-------- Provided passage --------

You also have to consider the fact that there will be no real “home-ice advantage” during these playoffs, either. Games will be played at central hubs and without fans in attendance, and that alone will be worth keeping tabs on. Crowd atmosphere typically has a strong presence in the Stanley Cup playoffs, so how will the absence of fans affect the energy level of players or momentum of games, as well as the viewing experience for fans?
This Stanley Cup playoffs will also likely be played in the dead heat of the summer, so ice conditions could also become a storyline if the heat/humidity ultimately has an effect on the quality of playing surface in whichever hub cities are chosen. Of course, all of the bizarre and unprecedented elements of this postseason will ultimately play into whether the Stanley Cup champion crowned at the conclusion of the playoffs is considered “legitimate” or not. Thanks to the odd circumstances that have been cast upon the league, it seems inevitable that many will be quick to attach an asterisk to whoever lifts the Cup.
For the first time in three seasons, the best hockey player in the world will be involved in the Stanley Cup playoffs. It has been frustrating to watch the Oilers waste prime years of Connor McDavid’s career, but Edmonton is back in the postseason picture this year and the Oilers will square up with the Blackhawks in a play-in matchup.
The Oilers made an exciting run during McDavid’s second season, advancing to the second round before being eliminated by the Ducks in seven games, and it looked like the franchise was trending upward with McDavid leading the way. But they’ve taken a step back since and McDavid has clearly been frustrated by the lack of progress and forward momentum as he carries dead weight.
However, this year’s postseason, as strange and unprecedented as it may be, offers an opportunity for the Oilers to get back on track. And perhaps more importantly, it puts McDavid back on the biggest stage. Having the world’s most skilled and impressive players on display to represent the league’s product during the postseason is always pretty important, but it may be even more significant this year. Who knows how many sports leagues will be back in action by the time the NHL kicks off its postseason this summer? The NHL could find increased viewership and interest from peripheral fans. It’s probably for the best that a guy who’s capable of turning himself into a human highlight reel on a nightly basis is involved.
Despite coming into the season with lofty expectations, the Maple Leafs had a tumultuous and frustrating campaign. They struggled with inconsistency and continue to have trouble in their own end of the ice. But this hiatus gives the Leafs a chance to start fresh with a playoff run, one that could have major implications on how they approach the coming offseason.
The Leafs are tight against the cap and have over $40 million tied up in four key forwards that comprise their core group: John Tavares, Auston Matthews, Mitch Marner and William Nylander. That group hasn’t been able to elevate Toronto to the heights that are expected of them. The Maple Leafs have lost in the first round of the playoffs in each of the past three seasons, and the franchise hasn’t won a playoff series since 2004.

-------- Entries supplied --------

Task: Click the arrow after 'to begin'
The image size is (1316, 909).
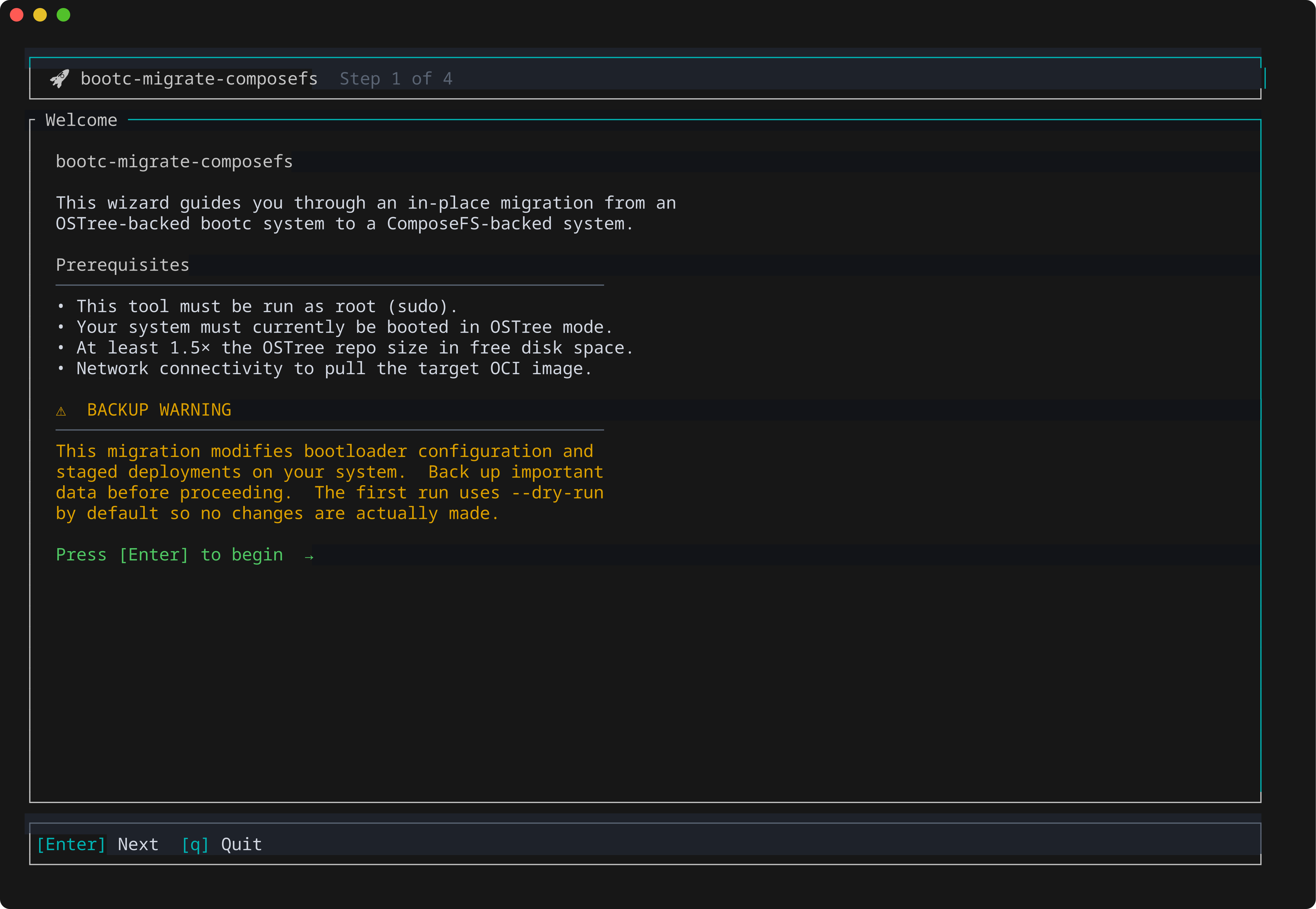Action: pos(309,556)
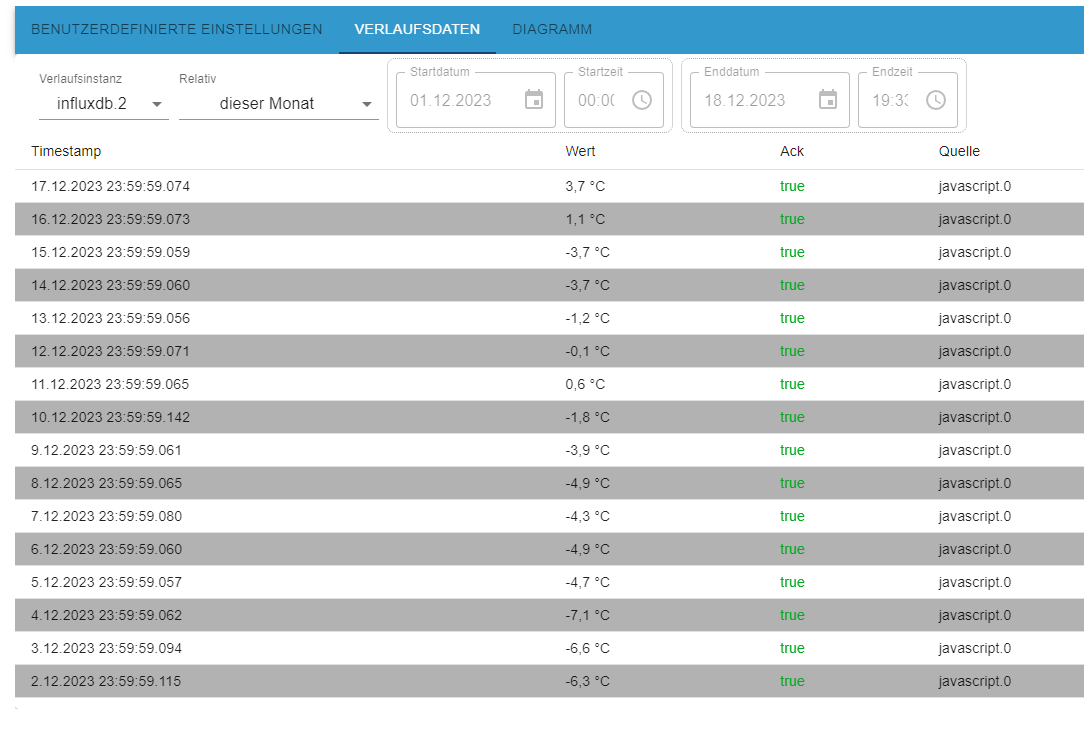Open the Benutzerdefinierte Einstellungen tab

click(x=177, y=29)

--------

▶ **Requirement 1**
Repeat the part of the Stanley Cup playoffs passage starting with "For the first" and going on through "carries dead weight.".
▶ **Requirement 2**
Pick up the Stanley Cup playoffs passage after its final sentence and continue writing it.
The items have no part in this work.

▶ **Answer section 1**
For the first time in three seasons, the best hockey player in the world will be involved in the Stanley Cup playoffs. It has been frustrating to watch the Oilers waste prime years of Connor McDavid’s career, but Edmonton is back in the postseason picture this year and the Oilers will square up with the Blackhawks in a play-in matchup.
The Oilers made an exciting run during McDavid’s second season, advancing to the second round before being eliminated by the Ducks in seven games, and it looked like the franchise was trending upward with McDavid leading the way. But they’ve taken a step back since and McDavid has clearly been frustrated by the lack of progress and forward momentum as he carries dead weight.

▶ **Answer section 2**
They were still fighting for their playoff lives when the season went into shutdown, and when it returns they’ll have a play-in date with the Columbus Blue Jackets. Nobody really expected the Blue Jackets to be in the playoff picture this year, but they’ve proven to be a scrappy team and are due to get back a number of key players from injury thanks to the layoff. Columbus proved last year it shouldn’t be taken lightly, even if it is seemingly overmatched in a postseason series. Toronto looking better on paper shouldn’t mean a whole lot.
If Toronto can’t get beat Columbus, or if it can’t move beyond the first round of the traditional 16-team bracket, then perhaps Kyle Dubas and the Maple Leafs front office decides it’s time to make a significant shakeup to that core this offseason. It’s hard to justify having that much money tied up in a few players that have helped the team accomplish very little, especially when the squad still has glaring holes (primarily on defense) and the salary cap parameters might be tightened as a result of the loss of revenue that has come with the pandemic.
Toronto may not necessarily “blow it up” if it has another disappointing playoff showing, but it’d be hard to argue staying the course if no progress is shown.
The Rangers will have an interesting decision to make in net when it comes time for them to take the ice for their play-in series against the Carolina Hurricanes. They have three goalies on the roster that all have a decent case for the starting job:
Henrik Lundqvist: He has been the face of the franchise for years and has proven himself to be a great playoff goalie, despite the fact that he hasn’t been on a Cup-winning team yet. Over 11 playoff runs, Lundqvist has a .922 save percentage, putting him in top 15 all time. But he’s not the goalie he once was and he had a mediocre regular season, posting a .909 save percentage and saving negative-4.16 goals above average over 30 appearances.
Alexandar Georgiev: Coming in as Hank’s young backup, Georgiev took on a more prominent role in net this season. The 24-year-old put up better numbers than Lundqvist but still wasn’t anything special, recording a .910 save percentage with 0.12 goals saved above average in 34 games played.
Igor Shesterkin: The Russian 24-year-old is considered to be the Rangers’ goalie of the future and he’s made a great first impression in New York during his rookie campaign. He has a very limited sample size with 12 appearances, but he’s posted a .932 save percentage with an impressive 9.34 goals saved above average in that span.
So, who do the Rangers go with? Maybe they show some loyalty and give Lundqvist one more crack at carrying a playoff run. Maybe Georgiev’s larger body of work inspires more faith. Maybe they decide that they’re ready to make a strong commitment to Shesterkin and hand him the keys as the goalie of the future.
It’s not an easy call and the decision will likely be the subject of debate and scrutiny, but ultimately it’s not the worst position to be in. All three of the Rangers’ goalies are likely better options than what the Carolina Hurricanes are going to have in net for their play-in series.
Will the Blackhawks save Stan Bowman?
Under normal circumstances, the Chicago Blackhawks were likely to miss a third straight postseason. That likely would have cost Stan Bowman his job as general manager as the team already fired team president John McDonaugh earlier this year, saying “it will take a new mindset to successfully transition the organization to win both on and off the ice.” You’d imagine that line of thinking should also apply to Bowman.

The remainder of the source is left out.